Doch das deutsche Familienministerium bezeichnet den Aufenthalt in einer Krippe weiterhin gebetsmühlenartig und ohne Probleme als »frühkindliche Bildung«. Abgesehen davon, dass kleine Kinder Bindung, aber nicht Bildung brauchen, außer es handelt sich um Herzensbildung, sind deutsche Kinderkrippen Lichtjahre entfernt von dieser wohlgepriesenen Bildung. Im besten Fall kann es sich meist um Aufbewahrung handeln, in nicht seltenen Fällen besteht die akute Gefahr der Vernachlässigung! Das ist die Wahrheit, die keiner hören will, und noch weniger aussprechen möchte! Neben den genannten Gründen kann man inzwischen außerdem von einer völlig unzulässigen, unhinterfragten und in unserer Gesellschaft weit verbreiteten Glorifizierung der Krippen sprechen, die seit Jahren durch die Politik und viele Öffentlichkeitsvertreter vorgenommen wird.

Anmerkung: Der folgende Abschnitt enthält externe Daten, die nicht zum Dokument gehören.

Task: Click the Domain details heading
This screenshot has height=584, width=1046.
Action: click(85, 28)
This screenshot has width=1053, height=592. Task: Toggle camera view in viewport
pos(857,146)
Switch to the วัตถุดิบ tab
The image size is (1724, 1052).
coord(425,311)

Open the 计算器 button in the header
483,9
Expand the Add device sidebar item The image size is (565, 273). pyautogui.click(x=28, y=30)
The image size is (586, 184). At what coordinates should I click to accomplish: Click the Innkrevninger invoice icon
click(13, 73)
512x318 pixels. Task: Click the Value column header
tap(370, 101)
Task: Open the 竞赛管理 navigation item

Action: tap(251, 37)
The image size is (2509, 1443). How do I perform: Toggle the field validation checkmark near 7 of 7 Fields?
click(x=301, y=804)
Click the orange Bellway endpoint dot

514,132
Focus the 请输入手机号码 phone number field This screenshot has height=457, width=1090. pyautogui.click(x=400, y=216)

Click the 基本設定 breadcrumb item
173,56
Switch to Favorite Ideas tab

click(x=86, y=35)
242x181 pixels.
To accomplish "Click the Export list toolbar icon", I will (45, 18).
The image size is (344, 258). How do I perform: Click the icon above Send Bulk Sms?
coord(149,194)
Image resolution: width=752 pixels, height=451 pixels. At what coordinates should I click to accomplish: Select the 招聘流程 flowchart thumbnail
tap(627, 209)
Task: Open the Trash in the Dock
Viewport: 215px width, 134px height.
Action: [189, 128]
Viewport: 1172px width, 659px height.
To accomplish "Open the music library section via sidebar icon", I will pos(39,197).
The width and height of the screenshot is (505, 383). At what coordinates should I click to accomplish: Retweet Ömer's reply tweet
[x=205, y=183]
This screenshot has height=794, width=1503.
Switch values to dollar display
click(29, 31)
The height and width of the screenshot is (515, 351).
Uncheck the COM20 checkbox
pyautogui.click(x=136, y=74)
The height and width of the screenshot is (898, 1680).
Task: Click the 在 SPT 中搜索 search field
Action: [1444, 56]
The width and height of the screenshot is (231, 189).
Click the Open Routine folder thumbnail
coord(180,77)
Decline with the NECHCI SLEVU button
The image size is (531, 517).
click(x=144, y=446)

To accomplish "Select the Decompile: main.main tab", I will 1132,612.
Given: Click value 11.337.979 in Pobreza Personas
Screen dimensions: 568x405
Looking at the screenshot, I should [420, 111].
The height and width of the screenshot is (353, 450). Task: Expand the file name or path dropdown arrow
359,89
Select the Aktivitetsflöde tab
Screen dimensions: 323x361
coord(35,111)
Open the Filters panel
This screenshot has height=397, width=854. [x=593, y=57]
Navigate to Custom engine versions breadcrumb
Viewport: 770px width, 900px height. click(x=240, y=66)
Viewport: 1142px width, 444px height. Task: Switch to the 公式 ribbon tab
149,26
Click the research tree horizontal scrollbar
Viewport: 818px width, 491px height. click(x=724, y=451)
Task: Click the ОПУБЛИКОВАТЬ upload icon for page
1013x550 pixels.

Doch selbst ein gesetzlich geregelter Betreuungsschlüssel fehlt! Dieser würde bedeuten, dass klar vorgegeben wird, wie viele Kinder maximal von einer Betreuerin versorgt werden dürfen. Die fachärztliche Empfehlung hierzu lautet: drei bis fünf Kinder unter drei Jahre.
Es kann jedoch hierzulande durchaus passieren, dass eine nicht ausreichend ausgebildete Erziehungsperson zwischen 15 und 20 kleine Kinder, manchmal noch mehr, gemeinsam mit einer Praktikantin, manchmal auch ohne sie, betreuen muss. Wenn man sich vorstellt, dass es sich zum Teil um Kinder handelt, die nicht einmal ein Jahr alt sind, die gewickelt, getragen, geschaukelt werden müssen, die dringend angewiesen sind auf die Förderung ihrer Anlagen und vor allem auf die Liebe der Erwachsenen, ahnt man das Drama. Die oft mangelhafte Ausbildung des Erziehungspersonals, chronische Zeitnot und die massive Überlastung erforderten dringenden Handlungsbedarf: Denn es geht hier um das Wertvollste, was ein Land zu bieten hat: die Kinder.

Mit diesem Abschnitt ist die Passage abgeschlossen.